Does the above look like a leak to you?

[NikolajBjorner]

At first it did not look like a leak, but let's see:

• The memory is allocated inside the methods that print to a stream.
• The stream object is a local variable inside of parse_smtlib_string in api_parsers.
• When there is an error, which is the case here, a string is extracted from the buffer and stored in an error buffer (std::string).
• This gets printed.
  The reported leak is for some facility that extends a stream buffer (std::ostringstream).

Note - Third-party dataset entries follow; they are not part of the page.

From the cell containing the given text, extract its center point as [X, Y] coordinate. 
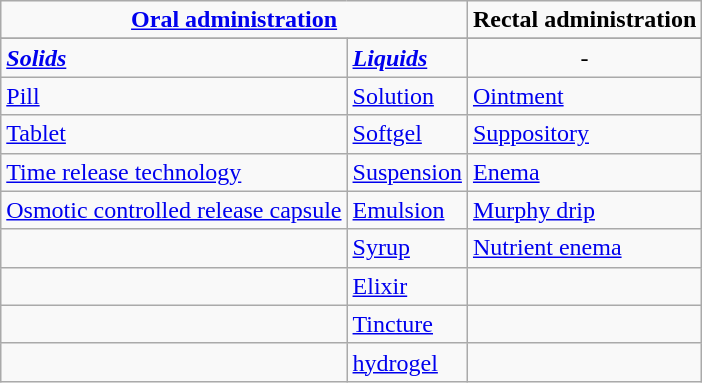
Solution [407, 96]
Rectal administration [584, 20]
Time release technology [174, 172]
Ointment [584, 96]
Nutrient enema [584, 248]
Oral administration [234, 20]
Elixir [407, 286]
Suppository [584, 134]
Emulsion [407, 210]
Suspension [407, 172]
Tablet [174, 134]
Murphy drip [584, 210]
Softgel [407, 134]
Solids [174, 58]
Syrup [407, 248]
Enema [584, 172]
Liquids [407, 58]
Pill [174, 96]
hydrogel [407, 362]
- [584, 58]
Tincture [407, 324]
Osmotic controlled release capsule [174, 210]
Extract the [X, Y] coordinate from the center of the cell holding the provided text.  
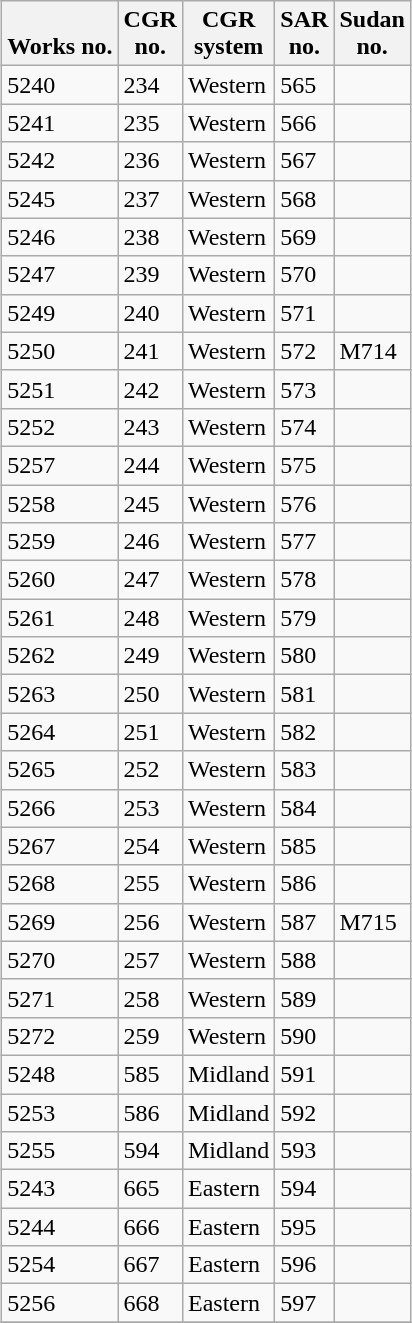
5261 [60, 618]
667 [150, 1265]
570 [304, 275]
250 [150, 694]
238 [150, 237]
666 [150, 1227]
5240 [60, 85]
577 [304, 542]
5251 [60, 389]
5268 [60, 884]
668 [150, 1303]
5242 [60, 161]
5246 [60, 237]
234 [150, 85]
565 [304, 85]
258 [150, 998]
M714 [372, 351]
251 [150, 732]
247 [150, 580]
596 [304, 1265]
567 [304, 161]
575 [304, 465]
5270 [60, 960]
244 [150, 465]
254 [150, 846]
574 [304, 427]
5257 [60, 465]
5269 [60, 922]
5260 [60, 580]
5265 [60, 770]
259 [150, 1036]
5259 [60, 542]
M715 [372, 922]
584 [304, 808]
235 [150, 123]
237 [150, 199]
566 [304, 123]
5252 [60, 427]
5243 [60, 1189]
583 [304, 770]
595 [304, 1227]
5241 [60, 123]
5263 [60, 694]
5266 [60, 808]
236 [150, 161]
582 [304, 732]
572 [304, 351]
5264 [60, 732]
5256 [60, 1303]
665 [150, 1189]
248 [150, 618]
579 [304, 618]
5245 [60, 199]
5247 [60, 275]
256 [150, 922]
253 [150, 808]
5250 [60, 351]
246 [150, 542]
590 [304, 1036]
5253 [60, 1113]
580 [304, 656]
Sudanno. [372, 34]
5249 [60, 313]
5258 [60, 503]
569 [304, 237]
239 [150, 275]
5244 [60, 1227]
573 [304, 389]
5262 [60, 656]
589 [304, 998]
581 [304, 694]
5271 [60, 998]
593 [304, 1151]
255 [150, 884]
587 [304, 922]
240 [150, 313]
257 [150, 960]
CGRsystem [228, 34]
249 [150, 656]
241 [150, 351]
597 [304, 1303]
5255 [60, 1151]
591 [304, 1074]
243 [150, 427]
568 [304, 199]
Works no. [60, 34]
571 [304, 313]
5254 [60, 1265]
5248 [60, 1074]
578 [304, 580]
5272 [60, 1036]
245 [150, 503]
SARno. [304, 34]
592 [304, 1113]
252 [150, 770]
588 [304, 960]
CGRno. [150, 34]
5267 [60, 846]
242 [150, 389]
576 [304, 503]
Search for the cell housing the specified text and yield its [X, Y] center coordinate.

The particular behavior of C callers in the c_example is that they set a longjump when an error is set inside the API methods. So this could explain the phenomenon: the destructor on the stack allocated ostringstream is not called and therefore the memory on that object is leaked.

I have added a commit that calls clear on the buffer object. I haven't reviewed the semantics of clear, but assuming it may free up memory. Could you try it out?

[delcypher]

@NikolajBjorner Unfortunately the leak is still reported.

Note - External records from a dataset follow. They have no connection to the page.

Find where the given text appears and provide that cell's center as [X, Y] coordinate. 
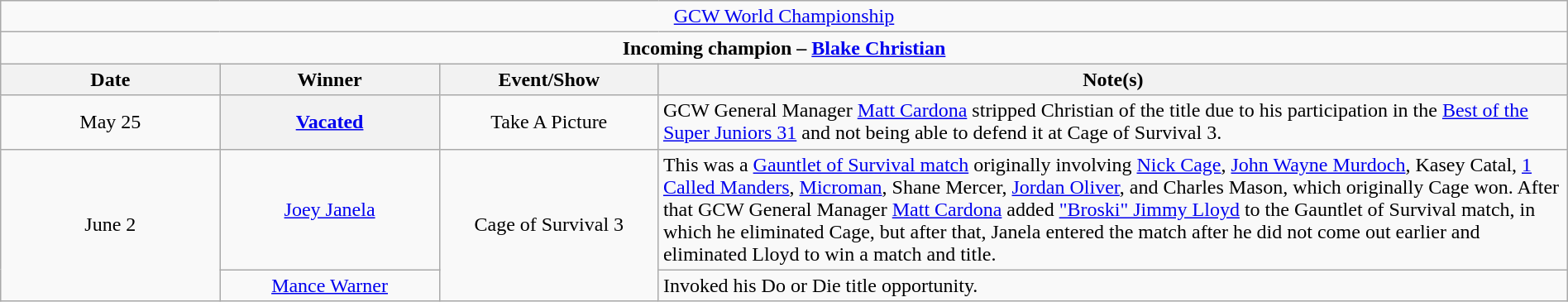
June 2 [111, 225]
Invoked his Do or Die title opportunity. [1113, 285]
Mance Warner [329, 285]
Note(s) [1113, 79]
May 25 [111, 122]
Vacated [329, 122]
Incoming champion – Blake Christian [784, 48]
Date [111, 79]
Event/Show [549, 79]
Take A Picture [549, 122]
Cage of Survival 3 [549, 225]
GCW World Championship [784, 17]
Winner [329, 79]
Joey Janela [329, 209]
Determine the [X, Y] coordinate at the center of the cell enclosing the given text.  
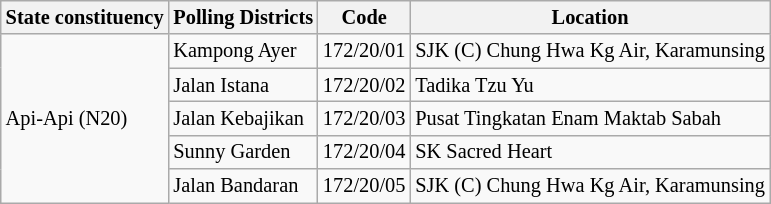
Jalan Istana [243, 85]
Api-Api (N20) [85, 118]
172/20/05 [364, 186]
Jalan Kebajikan [243, 118]
Code [364, 17]
172/20/04 [364, 152]
Tadika Tzu Yu [590, 85]
Kampong Ayer [243, 51]
172/20/02 [364, 85]
172/20/03 [364, 118]
Location [590, 17]
State constituency [85, 17]
Jalan Bandaran [243, 186]
SK Sacred Heart [590, 152]
Pusat Tingkatan Enam Maktab Sabah [590, 118]
Sunny Garden [243, 152]
Polling Districts [243, 17]
172/20/01 [364, 51]
Search for the cell housing the specified text and yield its (X, Y) center coordinate. 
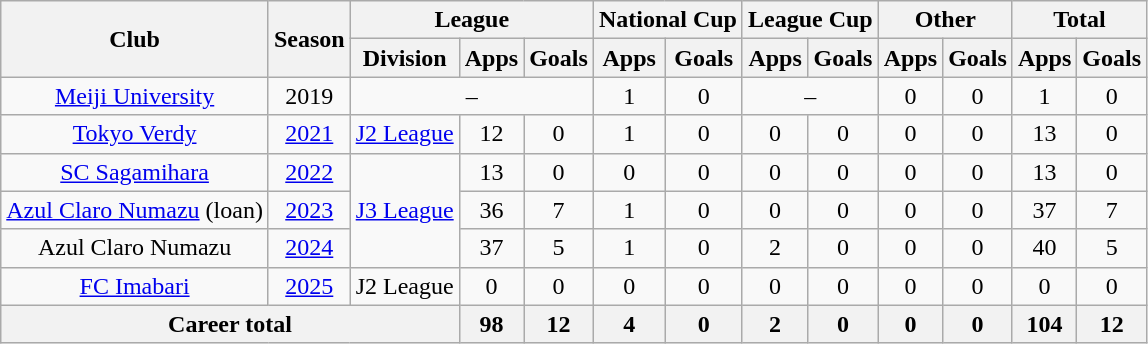
Meiji University (135, 96)
J3 League (404, 210)
Azul Claro Numazu (loan) (135, 210)
104 (1044, 324)
2023 (309, 210)
League (472, 20)
Season (309, 39)
36 (491, 210)
National Cup (668, 20)
Azul Claro Numazu (135, 248)
Tokyo Verdy (135, 134)
98 (491, 324)
League Cup (810, 20)
SC Sagamihara (135, 172)
Career total (230, 324)
2019 (309, 96)
Total (1079, 20)
2021 (309, 134)
Division (404, 58)
4 (629, 324)
2025 (309, 286)
Other (945, 20)
2022 (309, 172)
2024 (309, 248)
FC Imabari (135, 286)
Club (135, 39)
40 (1044, 248)
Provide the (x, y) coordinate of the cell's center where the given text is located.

Calling clear() is the wrong thing to do here because that just clears the error flags on the stream.

You could change the underlying storage by doing

outs.str("");

Such a fix seems a bit fragile though. Perhaps the std::ostringstream should be heap allocated so you can deallocate it (and there by call the destructor) before calling the user defined error handler?

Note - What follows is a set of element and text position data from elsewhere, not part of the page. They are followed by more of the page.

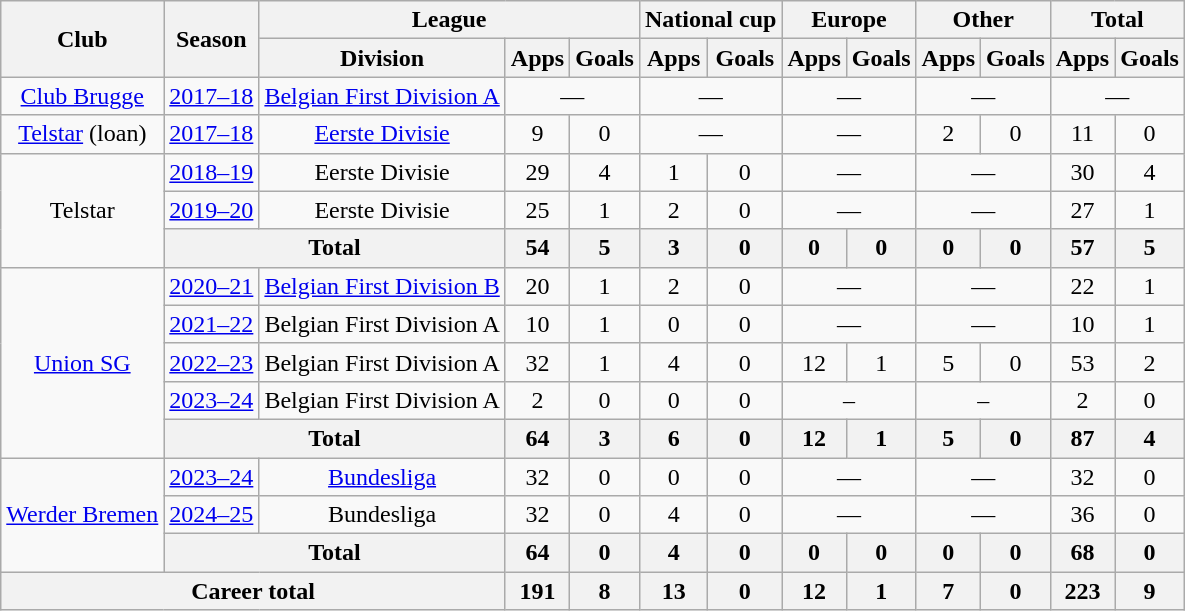
30 (1082, 172)
25 (537, 210)
2024–25 (212, 515)
36 (1082, 515)
68 (1082, 553)
2021–22 (212, 324)
Season (212, 39)
191 (537, 591)
Club (82, 39)
2022–23 (212, 362)
8 (605, 591)
20 (537, 286)
11 (1082, 134)
League (450, 20)
29 (537, 172)
53 (1082, 362)
2020–21 (212, 286)
13 (673, 591)
Club Brugge (82, 96)
National cup (710, 20)
57 (1082, 248)
Career total (254, 591)
Union SG (82, 362)
22 (1082, 286)
Werder Bremen (82, 515)
Division (382, 58)
Telstar (loan) (82, 134)
Belgian First Division B (382, 286)
Other (983, 20)
6 (673, 438)
2018–19 (212, 172)
87 (1082, 438)
Telstar (82, 210)
7 (948, 591)
54 (537, 248)
27 (1082, 210)
Europe (849, 20)
223 (1082, 591)
2019–20 (212, 210)
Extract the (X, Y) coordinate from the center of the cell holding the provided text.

This still doesn't seem like a great fix. Any stack allocated data and clean up might not get called in any of Z3's API functions if the error handler is allowed to use longjmp. In fact I think the other leaks that I've seen (and suppressed) are likely related to this. In these leaks exceptions (look for __cxa_allocate_exception) and are allocated but don't get deallocated like they should.

Perhaps we should document that longjmp should be avoided in error handlers and that its use might leave Z3 in an unspecified state? Then we could change the C API example to not use longjmp.

[NikolajBjorner]

Thanks, I have to say it makes sense. There are other places that are broken wrt longjump. Other APIs use the error codes. Documentation has not yet been updated.

[delcypher]

@NikolajBjorner Thanks for the fixes. The memory leaks are all gone now :)

Would you like me to submit a PR to update Z3's documentation?

[NikolajBjorner]

I would say you can hold off for now: I am not sure what is appropriate for the documentation and it may be a fringe thing given that the C-API really should not be used in mainstream.
I will be trying to harden the API so that it works also with longjumps. The test_capi example could now use longjumps as it is, except that it may not be advisable as other bugs may be uncovered.